Magazine Issue 5&6 - Winter 1997
Zircon Revisited

BBC Meeting: July 1997 by Tony Gosling

It’s not every day you get a call from the top echelons of the BBC inviting you to attend a review of news values. I’m sure you can understand my cynicism... would my views really make an iota of difference... but I was getting my travel paid and a free meal so I took them up on the offer.

Richard Ayre, deputy head of News and Current Affairs set up the meeting ostensibly to get news priorities right for the new government. There would be six top editors from the BBC there who would discuss all aspects of news coverage with six of us from outside.

I was introduced to a rapid succession of top editors... the hidden faces behind the news: The World Tonight... Breakfast News... The BBC Social Affairs Editor was there as was Sian Kevill, deputy head of political programmes. I worked my way around the BBC people until I found some smarm-free conversation. More with ITV it’s true- but media people take sycophancy to nightmarish depths.

There was an Italian woman from the Consumers’ Association who seemed to think the BBC was the world’s perfect broadcaster, well it could seem that way to someone brought up on Italian TV. Another of the guests was from the T.U.C., the dinner was taking place at the height of the British Airways dispute with cabin staff so she was ready to call the BBC to account for never explaining the context of industrial disputes. Other guests included a jovial top police officer from Thames Valley and a woman from the Human Embryology and fertility clinic.

We criticised the BBC’s use of ‘experts’ which each of us in our fields knew were far from objective, we discussed coverage of Northern Ireland and I questioned the fact that none of the locally produced and insightful material is shown on BBC networks. Maybe surprisingly there was universal support amongst the guests for interviews to be shown with all sides including armed groups in the Troubles.

I insisted on putting forward the point that young people that I knew increasingly see the BBC as State Broadcasting, and with some pretty substantial justification. That the corporation was far too controlled, particularly in its news and documentary coverage, by the Foreign Office and by Downing Street. I know this because a friend worked as a temp for several months in the TV newsroom and explained to my horror that she was putting calls through regularly from top government officials and passing messages on to the editors about the best angle to take on sensitive news stories.

Richard Ayre dismissed my comments about political interference with the BBC as alarmist and assured us all that they guarded their independence fiercely. He was lying through his teeth, so I decided to throw the most reprehensible example of political censorship at the BBC I knew of at them.

Alisdair Milne, the last Director General to stand up for independence and the public interest at the BBC was sacked, I said, for supporting a politically embarrassing programme.
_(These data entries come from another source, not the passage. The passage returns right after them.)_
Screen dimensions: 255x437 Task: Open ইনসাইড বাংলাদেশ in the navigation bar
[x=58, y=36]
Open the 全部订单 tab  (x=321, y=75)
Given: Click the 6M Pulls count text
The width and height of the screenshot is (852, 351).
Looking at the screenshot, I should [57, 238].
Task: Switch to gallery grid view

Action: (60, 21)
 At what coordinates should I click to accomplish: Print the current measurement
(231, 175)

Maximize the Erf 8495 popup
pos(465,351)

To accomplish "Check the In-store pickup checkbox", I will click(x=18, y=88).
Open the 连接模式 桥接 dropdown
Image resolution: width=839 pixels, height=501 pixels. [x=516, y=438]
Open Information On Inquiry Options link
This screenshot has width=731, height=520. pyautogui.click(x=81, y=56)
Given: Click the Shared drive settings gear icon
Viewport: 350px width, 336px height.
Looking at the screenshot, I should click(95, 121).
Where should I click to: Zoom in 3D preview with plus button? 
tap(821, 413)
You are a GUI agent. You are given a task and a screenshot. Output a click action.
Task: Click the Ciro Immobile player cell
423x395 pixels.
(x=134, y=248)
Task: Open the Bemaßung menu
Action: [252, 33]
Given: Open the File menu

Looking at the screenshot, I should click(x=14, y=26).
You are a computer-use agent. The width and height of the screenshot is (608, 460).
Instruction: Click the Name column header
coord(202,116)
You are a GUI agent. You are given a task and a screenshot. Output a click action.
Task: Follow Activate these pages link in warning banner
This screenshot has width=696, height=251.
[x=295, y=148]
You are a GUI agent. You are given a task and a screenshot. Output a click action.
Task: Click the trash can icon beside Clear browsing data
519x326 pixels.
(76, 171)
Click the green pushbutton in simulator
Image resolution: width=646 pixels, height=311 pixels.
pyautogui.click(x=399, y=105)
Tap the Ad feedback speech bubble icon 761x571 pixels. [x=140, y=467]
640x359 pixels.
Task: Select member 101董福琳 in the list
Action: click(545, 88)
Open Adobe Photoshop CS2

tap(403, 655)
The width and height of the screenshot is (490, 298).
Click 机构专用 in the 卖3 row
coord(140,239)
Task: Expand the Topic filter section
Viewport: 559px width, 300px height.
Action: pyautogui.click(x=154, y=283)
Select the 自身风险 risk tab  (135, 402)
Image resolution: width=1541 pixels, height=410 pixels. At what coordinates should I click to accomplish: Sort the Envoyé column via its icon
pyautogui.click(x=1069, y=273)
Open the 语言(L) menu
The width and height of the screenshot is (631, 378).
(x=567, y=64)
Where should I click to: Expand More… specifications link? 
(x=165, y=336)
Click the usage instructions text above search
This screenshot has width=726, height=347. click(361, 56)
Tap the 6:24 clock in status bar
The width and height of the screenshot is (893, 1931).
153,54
A programme in Duncan Campbell’s Secret Society series revealed that £500 million of public money had been spent by UK Military Intelligence on a spy satellite without the knowledge of parliament. This was the Zircon programme and as the transmission date approached, I explained, pressure from many angles was brought to bear on Alisdair to drop it. He felt, quite rightly, that the programme did not compromise national security and refused to cover up for the ineptitude of the intelligence services.

Special Branch turned up at one stage at the offices of BBC Scotland and emptied the contents of an entire production office into several transit vans as part of the Political pressure on the BBC. Meanwhile Alisdair, who’d had a hand in such ground-breaking programmes as Tonight and That Was The Week That Was, refused to budge. So, I explained, he was sacked.

After a short uncomfortable silence Richard Ayre challenged me; he reminded us all that at the time newspapers reported he had resigned of his own accord. I replied: “I have read his Autobiography and Alisdair explains quite clearly that he was called into the Chairman’s office and told he had no choice but to sign a pre-prepared resignation”.

There was another short silence before Richard made light of his deception. “Actually Tony I have to tell you”, he sounded slightly more human now, “The events you refer to happened right here around this table, and I was there at the time. Alisdair was sitting right where you are now Tony, and he’d just finished his soup”. When Alisdair returned from his audience with BBC Chairman (politically appointed) Marmaduke Hussey in the adjoining office his chair was gone and his place had been cleared away.

Ever since that particular travesty of ‘Public Service’ at the BBC the British press has been in decline. From my 3 year stint at ‘Auntie’ I have seen corporate ideology creeping, bit-by-bit, into every corner of the corporation.

So if even the top editors at the BBC are denying political interference to our faces God only knows what goes on when there’s no concerned members of the public around to prick their consciences. In a world where the truth is whatever the editors say it is are the BBC likely to have listened to me? And it is more than a little worrying that the editor of the editors should deceive so readily.

Tony Gosling can be contacted via : http://www.tlio.demon.co.uk/index.htm

Read about Alisdair Milne on the Zircon programme scandal: http://www.tlio.demon.co.uk/milne.htm

That whole obscene episode in the winter of 1986 not only illustrates to what extent the BBC is no longer ‘ours’ but raises serious questions about the influence of entirely unaccountable military intelligence groups over our perceptions.